[Task material — start]

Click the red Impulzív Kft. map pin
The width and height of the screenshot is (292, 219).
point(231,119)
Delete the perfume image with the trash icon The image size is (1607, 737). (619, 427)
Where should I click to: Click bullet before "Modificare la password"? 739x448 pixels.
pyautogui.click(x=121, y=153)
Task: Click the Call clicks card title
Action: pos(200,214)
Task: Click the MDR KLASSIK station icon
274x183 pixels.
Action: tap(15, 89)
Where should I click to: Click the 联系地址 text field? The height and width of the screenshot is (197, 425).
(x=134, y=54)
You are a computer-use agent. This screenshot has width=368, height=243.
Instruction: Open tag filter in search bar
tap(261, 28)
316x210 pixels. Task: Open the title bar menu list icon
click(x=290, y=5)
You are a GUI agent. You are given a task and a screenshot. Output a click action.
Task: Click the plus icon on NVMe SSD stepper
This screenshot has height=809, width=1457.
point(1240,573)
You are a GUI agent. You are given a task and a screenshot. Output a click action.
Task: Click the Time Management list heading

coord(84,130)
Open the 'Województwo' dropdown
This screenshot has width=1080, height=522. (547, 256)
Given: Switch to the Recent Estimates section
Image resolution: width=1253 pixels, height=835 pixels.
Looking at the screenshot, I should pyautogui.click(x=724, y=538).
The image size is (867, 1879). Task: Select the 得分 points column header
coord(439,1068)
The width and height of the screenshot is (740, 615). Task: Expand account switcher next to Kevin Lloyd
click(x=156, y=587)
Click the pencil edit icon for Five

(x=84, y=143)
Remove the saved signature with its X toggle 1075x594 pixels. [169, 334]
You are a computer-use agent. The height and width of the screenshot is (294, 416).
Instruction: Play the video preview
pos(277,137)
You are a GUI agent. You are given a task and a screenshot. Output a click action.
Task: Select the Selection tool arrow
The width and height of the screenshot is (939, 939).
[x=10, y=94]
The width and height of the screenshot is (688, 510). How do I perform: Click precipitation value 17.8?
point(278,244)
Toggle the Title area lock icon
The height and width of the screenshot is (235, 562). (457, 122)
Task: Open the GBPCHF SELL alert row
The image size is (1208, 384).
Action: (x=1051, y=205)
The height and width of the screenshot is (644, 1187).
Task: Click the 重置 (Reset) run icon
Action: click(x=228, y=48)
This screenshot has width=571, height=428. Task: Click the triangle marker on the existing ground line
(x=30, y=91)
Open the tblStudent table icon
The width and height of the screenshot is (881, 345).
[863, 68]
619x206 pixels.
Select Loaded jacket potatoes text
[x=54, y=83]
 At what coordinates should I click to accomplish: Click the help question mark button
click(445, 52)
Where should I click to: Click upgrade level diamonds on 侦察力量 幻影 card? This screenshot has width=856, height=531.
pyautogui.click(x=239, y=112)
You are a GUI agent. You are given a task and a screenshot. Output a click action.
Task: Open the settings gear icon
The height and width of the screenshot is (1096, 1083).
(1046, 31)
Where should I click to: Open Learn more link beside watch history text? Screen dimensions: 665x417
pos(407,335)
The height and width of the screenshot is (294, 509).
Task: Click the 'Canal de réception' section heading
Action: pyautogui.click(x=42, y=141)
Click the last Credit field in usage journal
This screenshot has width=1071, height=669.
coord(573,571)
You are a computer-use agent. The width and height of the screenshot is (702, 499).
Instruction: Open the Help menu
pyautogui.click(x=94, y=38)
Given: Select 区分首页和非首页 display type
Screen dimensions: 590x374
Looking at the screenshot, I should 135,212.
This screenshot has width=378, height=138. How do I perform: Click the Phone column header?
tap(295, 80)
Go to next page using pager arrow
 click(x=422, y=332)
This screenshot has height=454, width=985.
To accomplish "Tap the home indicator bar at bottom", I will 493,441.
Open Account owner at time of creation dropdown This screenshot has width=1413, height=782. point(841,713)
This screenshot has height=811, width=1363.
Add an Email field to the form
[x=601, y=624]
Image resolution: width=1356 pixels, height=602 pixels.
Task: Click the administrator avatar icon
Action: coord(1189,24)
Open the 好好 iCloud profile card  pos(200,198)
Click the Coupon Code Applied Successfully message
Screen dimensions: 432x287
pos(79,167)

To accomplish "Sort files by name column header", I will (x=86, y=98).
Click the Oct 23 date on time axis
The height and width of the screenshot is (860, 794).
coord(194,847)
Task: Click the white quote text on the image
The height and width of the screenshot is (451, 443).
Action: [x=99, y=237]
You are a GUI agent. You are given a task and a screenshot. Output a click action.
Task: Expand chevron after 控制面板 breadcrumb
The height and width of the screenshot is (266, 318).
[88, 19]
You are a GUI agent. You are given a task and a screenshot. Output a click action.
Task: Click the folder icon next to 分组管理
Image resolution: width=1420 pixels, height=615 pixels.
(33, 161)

[Task material — finish]

» Task item:
Word for word, repeat every record.

» Task output:
Click the red Impulzív Kft. map pin
The width and height of the screenshot is (292, 219).
point(231,119)
Delete the perfume image with the trash icon The image size is (1607, 737). (619, 427)
Where should I click to: Click bullet before "Modificare la password"? 739x448 pixels.
pyautogui.click(x=121, y=153)
Task: Click the Call clicks card title
Action: pos(200,214)
Task: Click the MDR KLASSIK station icon
274x183 pixels.
Action: tap(15, 89)
Where should I click to: Click the 联系地址 text field? The height and width of the screenshot is (197, 425).
(x=134, y=54)
You are a computer-use agent. This screenshot has width=368, height=243.
Instruction: Open tag filter in search bar
tap(261, 28)
316x210 pixels. Task: Open the title bar menu list icon
click(x=290, y=5)
You are a GUI agent. You are given a task and a screenshot. Output a click action.
Task: Click the plus icon on NVMe SSD stepper
This screenshot has height=809, width=1457.
point(1240,573)
You are a GUI agent. You are given a task and a screenshot. Output a click action.
Task: Click the Time Management list heading

coord(84,130)
Open the 'Województwo' dropdown
This screenshot has width=1080, height=522. (547, 256)
Given: Switch to the Recent Estimates section
Image resolution: width=1253 pixels, height=835 pixels.
Looking at the screenshot, I should pyautogui.click(x=724, y=538).
The image size is (867, 1879). Task: Select the 得分 points column header
coord(439,1068)
The width and height of the screenshot is (740, 615). Task: Expand account switcher next to Kevin Lloyd
click(x=156, y=587)
Click the pencil edit icon for Five

(x=84, y=143)
Remove the saved signature with its X toggle 1075x594 pixels. [169, 334]
You are a computer-use agent. The height and width of the screenshot is (294, 416).
Instruction: Play the video preview
pos(277,137)
You are a GUI agent. You are given a task and a screenshot. Output a click action.
Task: Select the Selection tool arrow
The width and height of the screenshot is (939, 939).
[x=10, y=94]
The width and height of the screenshot is (688, 510). How do I perform: Click precipitation value 17.8?
point(278,244)
Toggle the Title area lock icon
The height and width of the screenshot is (235, 562). (457, 122)
Task: Open the GBPCHF SELL alert row
The image size is (1208, 384).
Action: (x=1051, y=205)
The height and width of the screenshot is (644, 1187).
Task: Click the 重置 (Reset) run icon
Action: click(x=228, y=48)
This screenshot has width=571, height=428. Task: Click the triangle marker on the existing ground line
(x=30, y=91)
Open the tblStudent table icon
The width and height of the screenshot is (881, 345).
[863, 68]
619x206 pixels.
Select Loaded jacket potatoes text
[x=54, y=83]
 At what coordinates should I click to accomplish: Click the help question mark button
click(445, 52)
Where should I click to: Click upgrade level diamonds on 侦察力量 幻影 card? This screenshot has width=856, height=531.
pyautogui.click(x=239, y=112)
You are a GUI agent. You are given a task and a screenshot. Output a click action.
Task: Open the settings gear icon
The height and width of the screenshot is (1096, 1083).
(1046, 31)
Where should I click to: Open Learn more link beside watch history text? Screen dimensions: 665x417
pos(407,335)
The height and width of the screenshot is (294, 509).
Task: Click the 'Canal de réception' section heading
Action: pyautogui.click(x=42, y=141)
Click the last Credit field in usage journal
This screenshot has width=1071, height=669.
coord(573,571)
You are a computer-use agent. The width and height of the screenshot is (702, 499).
Instruction: Open the Help menu
pyautogui.click(x=94, y=38)
Given: Select 区分首页和非首页 display type
Screen dimensions: 590x374
Looking at the screenshot, I should 135,212.
This screenshot has width=378, height=138. How do I perform: Click the Phone column header?
tap(295, 80)
Go to next page using pager arrow
 click(x=422, y=332)
This screenshot has height=454, width=985.
To accomplish "Tap the home indicator bar at bottom", I will 493,441.
Open Account owner at time of creation dropdown This screenshot has width=1413, height=782. point(841,713)
This screenshot has height=811, width=1363.
Add an Email field to the form
[x=601, y=624]
Image resolution: width=1356 pixels, height=602 pixels.
Task: Click the administrator avatar icon
Action: coord(1189,24)
Open the 好好 iCloud profile card  pos(200,198)
Click the Coupon Code Applied Successfully message
Screen dimensions: 432x287
pos(79,167)

To accomplish "Sort files by name column header", I will (x=86, y=98).
Click the Oct 23 date on time axis
The height and width of the screenshot is (860, 794).
coord(194,847)
Task: Click the white quote text on the image
The height and width of the screenshot is (451, 443).
Action: [x=99, y=237]
You are a GUI agent. You are given a task and a screenshot. Output a click action.
Task: Expand chevron after 控制面板 breadcrumb
The height and width of the screenshot is (266, 318).
[88, 19]
You are a GUI agent. You are given a task and a screenshot. Output a click action.
Task: Click the folder icon next to 分组管理
Image resolution: width=1420 pixels, height=615 pixels.
(33, 161)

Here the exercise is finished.